#### [Given passage]
.....
It doesn't appear that you have changed the D-Link's LAN address. You didn't by any chance mistakenly set a static IP in the WAN section?

The "wireless modem" seems to be in a bridged state--acting as a modem only--because your IP address is the public IP. It is necessary to power cycle (unplug for 30 seconds) the modem when switching devices. Did you do that when connecting the D-Link?


----------



## volcom234 (Jul 5, 2010)

okay so i when i tried to change the routers ip address it gives me "the lan ip address and the start ip address are not in the same subnet"

i saw on a different thread someone with a similar error message so i followed the steps you told him to take http://forums.techguy.org/networking/861228-dlink-dir-615-wireless-n.html:

Reset the router to factory defaults by holding the reset button down for 15 seconds with power on. 
Turn off everything, the modem, router, computer.
.....
#### [Exercise input]
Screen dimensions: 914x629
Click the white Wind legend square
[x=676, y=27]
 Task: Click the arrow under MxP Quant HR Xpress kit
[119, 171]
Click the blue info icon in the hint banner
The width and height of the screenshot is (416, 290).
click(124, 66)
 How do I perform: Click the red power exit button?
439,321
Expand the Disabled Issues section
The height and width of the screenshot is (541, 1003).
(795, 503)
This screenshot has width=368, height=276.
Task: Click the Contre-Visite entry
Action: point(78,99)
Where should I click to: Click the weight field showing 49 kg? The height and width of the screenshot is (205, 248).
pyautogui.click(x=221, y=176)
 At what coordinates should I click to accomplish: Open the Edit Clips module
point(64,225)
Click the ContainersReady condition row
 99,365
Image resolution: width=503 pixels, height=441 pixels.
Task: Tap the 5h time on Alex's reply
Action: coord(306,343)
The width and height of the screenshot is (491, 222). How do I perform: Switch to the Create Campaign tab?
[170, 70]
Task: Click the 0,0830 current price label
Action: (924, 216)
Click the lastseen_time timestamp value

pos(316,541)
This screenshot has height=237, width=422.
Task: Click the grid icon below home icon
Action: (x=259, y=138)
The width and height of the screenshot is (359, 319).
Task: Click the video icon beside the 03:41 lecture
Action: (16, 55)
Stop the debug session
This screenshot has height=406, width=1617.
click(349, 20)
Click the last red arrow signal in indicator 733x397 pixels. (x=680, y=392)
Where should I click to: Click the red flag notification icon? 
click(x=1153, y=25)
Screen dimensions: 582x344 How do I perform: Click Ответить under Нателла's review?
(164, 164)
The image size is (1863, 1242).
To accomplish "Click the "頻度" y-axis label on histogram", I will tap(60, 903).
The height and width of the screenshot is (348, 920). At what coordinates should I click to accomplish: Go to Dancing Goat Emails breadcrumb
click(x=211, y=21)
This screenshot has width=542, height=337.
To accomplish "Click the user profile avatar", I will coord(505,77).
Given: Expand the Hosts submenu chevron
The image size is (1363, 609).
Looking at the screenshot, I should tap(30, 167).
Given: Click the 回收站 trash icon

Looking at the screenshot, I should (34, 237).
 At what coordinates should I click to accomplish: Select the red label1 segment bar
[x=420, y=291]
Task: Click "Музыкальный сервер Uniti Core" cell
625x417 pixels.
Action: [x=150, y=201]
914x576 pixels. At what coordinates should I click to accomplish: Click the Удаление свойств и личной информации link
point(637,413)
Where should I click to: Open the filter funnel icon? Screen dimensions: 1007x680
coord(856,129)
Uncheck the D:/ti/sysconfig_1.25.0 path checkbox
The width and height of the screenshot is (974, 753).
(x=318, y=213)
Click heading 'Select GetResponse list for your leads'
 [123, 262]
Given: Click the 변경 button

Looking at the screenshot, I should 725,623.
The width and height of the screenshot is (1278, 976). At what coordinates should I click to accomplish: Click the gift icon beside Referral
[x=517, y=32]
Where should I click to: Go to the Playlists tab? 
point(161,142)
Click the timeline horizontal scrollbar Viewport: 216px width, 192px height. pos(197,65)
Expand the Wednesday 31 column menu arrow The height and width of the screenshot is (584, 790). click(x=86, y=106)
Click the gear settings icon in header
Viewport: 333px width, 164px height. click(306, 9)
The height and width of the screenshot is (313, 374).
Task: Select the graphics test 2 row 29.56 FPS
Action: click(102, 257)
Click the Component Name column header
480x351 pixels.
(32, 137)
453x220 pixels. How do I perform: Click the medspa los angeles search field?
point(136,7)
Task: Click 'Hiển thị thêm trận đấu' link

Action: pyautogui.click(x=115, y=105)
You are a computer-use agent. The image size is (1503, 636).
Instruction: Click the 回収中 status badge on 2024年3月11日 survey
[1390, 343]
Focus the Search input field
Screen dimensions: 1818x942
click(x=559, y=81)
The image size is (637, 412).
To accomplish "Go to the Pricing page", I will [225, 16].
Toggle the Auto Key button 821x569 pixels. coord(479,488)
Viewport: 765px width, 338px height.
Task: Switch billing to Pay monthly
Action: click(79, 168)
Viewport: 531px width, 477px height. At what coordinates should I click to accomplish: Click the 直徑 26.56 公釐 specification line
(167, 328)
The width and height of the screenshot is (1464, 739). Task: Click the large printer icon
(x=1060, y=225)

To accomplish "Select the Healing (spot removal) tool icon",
.....
#### [Actions to take]
1: Copy out the rows word for word, everything from the line containing "453x220 pixels. How" down to the line containing "Action: click(79, 168)".
2: Go on with the D-Link router thread from the point where it stops.
The router forum thread and the rows have nothing to do with each other.

#### [Outputs]
1:
453x220 pixels. How do I perform: Click the medspa los angeles search field?
point(136,7)
Task: Click 'Hiển thị thêm trận đấu' link

Action: pyautogui.click(x=115, y=105)
You are a computer-use agent. The image size is (1503, 636).
Instruction: Click the 回収中 status badge on 2024年3月11日 survey
[1390, 343]
Focus the Search input field
Screen dimensions: 1818x942
click(x=559, y=81)
The image size is (637, 412).
To accomplish "Go to the Pricing page", I will [225, 16].
Toggle the Auto Key button 821x569 pixels. coord(479,488)
Viewport: 765px width, 338px height.
Task: Switch billing to Pay monthly
Action: click(79, 168)

2:
Connect the modem to the router's WAN/Internet port. 
Connect the computer to one of the router's LAN/Network ports. 
Turn on the modem, wait for a steady connect light. 
Turn on the router, wait for two minutes. 
Boot the computer.

then i did the following on command prompt:

Microsoft Windows [Version 6.1.7600]
Copyright (c) 2009 Microsoft Corporation. All rights reserved.
C:\Users\Garry>ipconfig /all
Windows IP Configuration
Host Name . . . . . . . . . . . . : Garry-Desktop
Primary Dns Suffix . . . . . . . :
Node Type . . . . . . . . . . . . : Unknown
IP Routing Enabled. . . . . . . . : No
WINS Proxy Enabled. . . . . . . . : No
DNS Suffix Search List. . . . . . : sympatico.ca
Ethernet adapter Local Area Connection:
Connection-specific DNS Suffix . : sympatico.ca
Description . . . . . . . . . . . : NVIDIA nForce 10/100 Mbps Ethernet
Physical Address. . . . . . . . . : 90-E6-BA-3D-FA-73
DHCP Enabled. . . . . . . . . . . : Yes
Autoconfiguration Enabled . . . . : Yes
Link-local IPv6 Address . . . . . : fe80::447b:44c2:19cf:8982%11(Preferred)
IPv4 Address. . . . . . . . . . . : 192.168.0.100(Preferred)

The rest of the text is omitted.